Clinical data and testing
The diagnosis of COVID-19 was based on the presence of SARS-CoV-2 confirmed by positive assay of nasopharyngeal samples on reverse transcriptase PCR. Demographic, anamnestic and clinical data, including presence of comorbidities, symptom onset, antecedent/current treatments, symptoms of respiratory/intestinal involvement, symptoms possibly suggesting nervous system involvement (ie, presence of altered consciousness, myalgia, fatigue, headache, vertigo, hypogeusia and hyposmia), were prospectively analysed in each included case and collected in a standardised form.
Investigators blinded to clinical data measured serum NfL concentration in duplicate in patients and in a group of healthy controls (n=54) for comparison using SIMOA Nf-light kit in SR-X immunoassay analyser, Simoa (Quanterix Corporation, Billerica, Massachusetts, USA), which runs ultrasensitive paramagnetic bead-based enzyme-linked immunosorbent assays.
Continuous and categorical variables were reported as mean (SD) and percentages, respectively. χ2 test and t-test were used for comparison between the subgroup of patients with NfL concentration within the normal range and those with increased levels. Reference threshold for normal range of serum NfL levels among age groups has been extracted from a 10-year local group of healthy controls and, for age-intervals not available in our cohort (>70 years), from literature. A second comparison was performed between the subgroup of patients with neurological symptoms and subjects not presenting those manifestations. Analyses were performed using STATA V.15, and statistical significance was set at <0.05.

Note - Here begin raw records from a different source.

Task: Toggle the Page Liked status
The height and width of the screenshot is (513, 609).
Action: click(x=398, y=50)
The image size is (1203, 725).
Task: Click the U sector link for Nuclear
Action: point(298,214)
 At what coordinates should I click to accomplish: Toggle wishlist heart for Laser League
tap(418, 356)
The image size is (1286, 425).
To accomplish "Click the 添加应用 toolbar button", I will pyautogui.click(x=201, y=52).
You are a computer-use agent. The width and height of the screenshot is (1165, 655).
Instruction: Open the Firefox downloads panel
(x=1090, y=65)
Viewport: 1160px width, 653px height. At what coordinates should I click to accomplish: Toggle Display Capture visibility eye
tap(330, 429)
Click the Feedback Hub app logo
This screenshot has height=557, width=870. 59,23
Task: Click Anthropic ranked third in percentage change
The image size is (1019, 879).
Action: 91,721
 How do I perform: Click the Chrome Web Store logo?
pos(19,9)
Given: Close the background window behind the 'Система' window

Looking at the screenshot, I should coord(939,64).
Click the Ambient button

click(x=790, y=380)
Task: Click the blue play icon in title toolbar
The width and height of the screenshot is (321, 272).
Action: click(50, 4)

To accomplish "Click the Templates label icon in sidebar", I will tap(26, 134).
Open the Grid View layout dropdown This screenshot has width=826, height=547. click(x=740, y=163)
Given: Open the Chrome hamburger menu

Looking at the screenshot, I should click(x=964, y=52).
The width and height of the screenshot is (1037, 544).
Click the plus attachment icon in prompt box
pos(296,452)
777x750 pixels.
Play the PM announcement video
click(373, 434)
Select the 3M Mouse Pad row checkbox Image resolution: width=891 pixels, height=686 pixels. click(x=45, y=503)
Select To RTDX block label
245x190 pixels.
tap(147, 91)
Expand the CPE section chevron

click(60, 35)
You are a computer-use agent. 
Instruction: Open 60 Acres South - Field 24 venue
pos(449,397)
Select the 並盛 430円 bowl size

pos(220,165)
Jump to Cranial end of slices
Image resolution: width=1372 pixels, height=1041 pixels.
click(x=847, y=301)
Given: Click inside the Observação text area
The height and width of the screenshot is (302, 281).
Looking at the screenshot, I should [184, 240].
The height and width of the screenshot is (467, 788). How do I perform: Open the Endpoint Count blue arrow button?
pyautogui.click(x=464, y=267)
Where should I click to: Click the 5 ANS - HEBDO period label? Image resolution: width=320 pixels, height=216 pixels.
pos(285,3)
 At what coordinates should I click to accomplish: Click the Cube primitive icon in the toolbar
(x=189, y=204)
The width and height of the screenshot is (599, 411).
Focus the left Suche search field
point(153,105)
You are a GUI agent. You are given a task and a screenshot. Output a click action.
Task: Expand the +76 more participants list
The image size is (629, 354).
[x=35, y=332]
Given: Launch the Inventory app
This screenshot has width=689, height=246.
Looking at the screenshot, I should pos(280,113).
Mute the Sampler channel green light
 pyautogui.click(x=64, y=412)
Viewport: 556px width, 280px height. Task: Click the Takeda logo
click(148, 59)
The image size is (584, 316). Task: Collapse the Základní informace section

Characteristics of the analysed cohort
Among the initial cohort (n=131 cases), 24 patients were excluded because of antecedent neurological comorbidities (history of cognitive impairment, n=19; recent history of ischaemic stroke, n=4; and haemorrhagic stroke, n=1) which could independently alter NfL values.
Overall, 107 patients were included in the point prevalence survey; 25 patients were women (23.4%), and the mean age was 66 years (SD 1.9). The severity of the respiratory failure required admission to ICU in 46 cases (43%). Comorbidities were observed in 91 patients (85%), mainly hypertension (69.2%), diabetes (25.2%) and cardiovascular diseases (23.6%). Respiratory failure and fever were common (91.6% and 96% of cases, respectively), while diarrhoea was more rarely observed (23.4% of cases). Neurological symptoms were recorded in 59 patients (85.5%), most frequently fatigue (68.1%), hypogeusia (31.9%), myalgia (23.2%), hyposmia (21.7%), altered consciousness (18.8%), headache (17.4%), vertigo (8.7%) and syncope (8.7%). None of the included cases presented focal symptoms, visual, language or speech dysfunctions.